ESXi multipathing uses PSPs such as Fixed, MRU, and Round Robin.
Problems may arise when:

• An inappropriate PSP overloads a single storage path

• Round Robin requires tuning for certain array types

• Path failover behavior does not match array recommendations

Correct PSP selection is critical for consistent I/O distribution.

6.3 Storage I/O Control (SIOC)

SIOC regulates datastore-level I/O when contention occurs.
It allows prioritization of critical workloads but requires:

• A correct latency threshold

• Monitoring of datastore behavior to avoid unintended throttling

7. Optimization – Scheduler and Resource Controls

7.1 CPU Scheduler Optimization

Effective CPU scheduling requires:

• Avoiding unnecessarily large vCPU configurations

• Choosing hosts with fewer but faster cores when workloads benefit from higher clock speed

• Configuring Enhanced vMotion Compatibility (EVC) to enable cross-host migrations and provide consistent CPU feature exposure

7.2 Memory Optimization

Memory optimization focuses on:

• Re-enabling Transparent Page Sharing (TPS) for same-salt workloads when appropriate

• Using large pages to improve performance while acknowledging that they reduce TPS effectiveness

• Monitoring active memory consumption rather than relying solely on provisioned memory

8. Snapshot and Consolidation Troubleshooting

8.1 Snapshot Problems

Large or deep snapshot chains can lead to:

• Significant I/O performance degradation

• Extended consolidation durations

• Increased risk of snapshot corruption

Consolidation errors frequently occur when VMDK files are locked.
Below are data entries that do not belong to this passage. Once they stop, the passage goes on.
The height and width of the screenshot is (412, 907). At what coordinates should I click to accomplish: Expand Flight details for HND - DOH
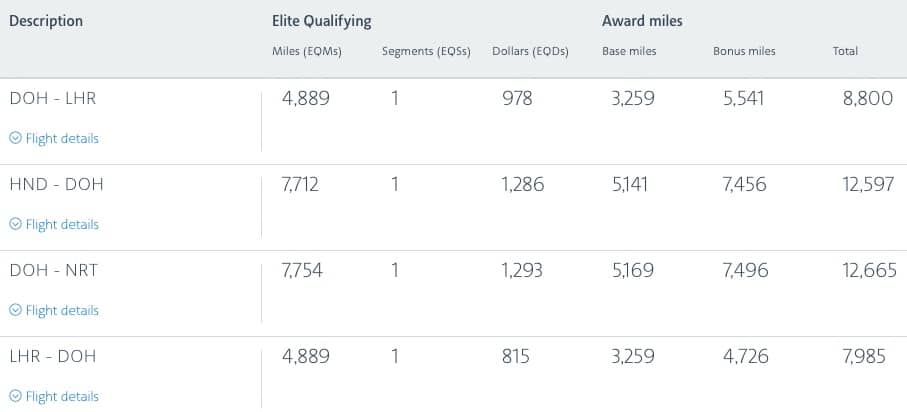pyautogui.click(x=54, y=224)
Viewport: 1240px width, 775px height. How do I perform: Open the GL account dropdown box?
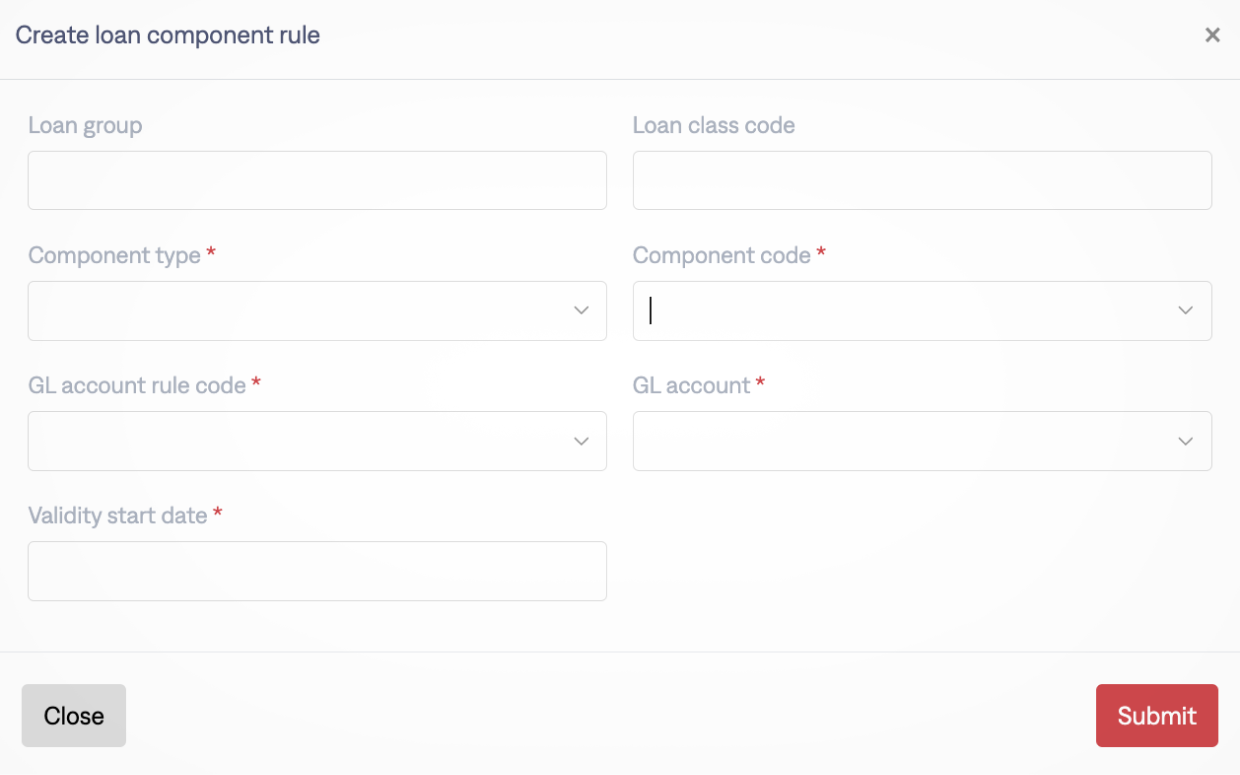pos(905,441)
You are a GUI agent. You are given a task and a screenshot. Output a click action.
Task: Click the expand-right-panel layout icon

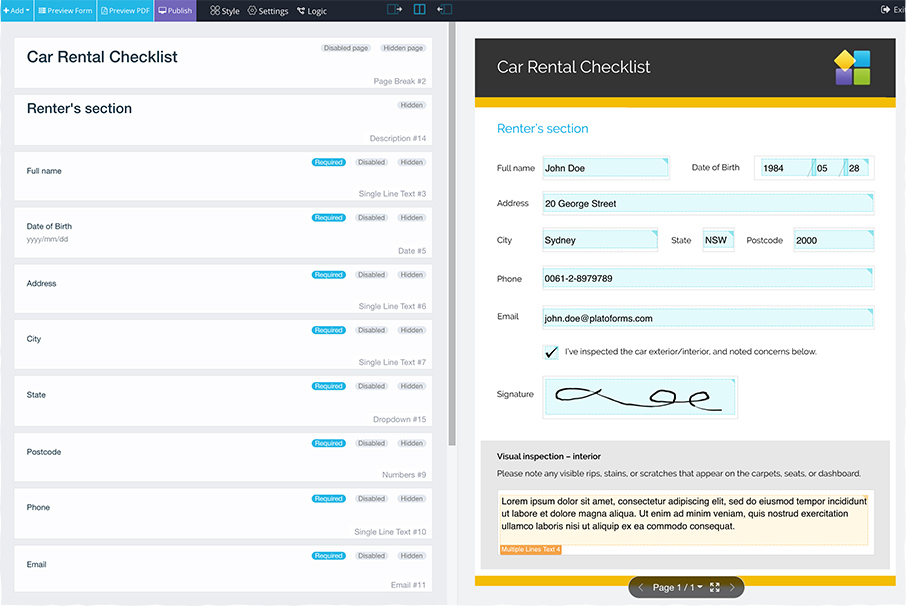[444, 10]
8.2 Snapshot Consolidation Tools

Snapshot-related issues may be resolved using:

• vmkfstools for manual VMDK operations

• The vCenter “Consolidate” action

• PowerCLI scripts to automate consolidation across many virtual machines

9. Lifecycle and Upgrade Troubleshooting

9.1 vLCM Issues

Common obstacles when using vLCM include:

• Vendor add-ons or firmware components conflicting with the desired image

• Hardware not matching the VMware Compatibility Guide (VCG)

• Failing pre-checks due to version or configuration inconsistencies

9.2 ESXi Upgrade Blocking Conditions

ESXi upgrades can be blocked by:

• Active vSAN resync operations

• Unsupported NIC or storage drivers

• Insufficient space in bootbank or locker partitions

These issues must be resolved before upgrade workflows proceed.

10. Backup and Restore Troubleshooting

10.1 VM Backup Issues

Typical virtual machine backup failures involve:

• Corruption in Changed Block Tracking (CBT)

• Quiescing failures caused by VMware Tools or operating system limitations

• Snapshot chain anomalies that prevent backup operations from completing

10.2 vCenter Backup Failures

vCenter backups may fail due to:

• Full or misconfigured disk partitions

• Invalid or unsupported network protocols for remote backup destinations

• Certificate mismatches following restore workflows

These conditions must be corrected to ensure reliable recovery.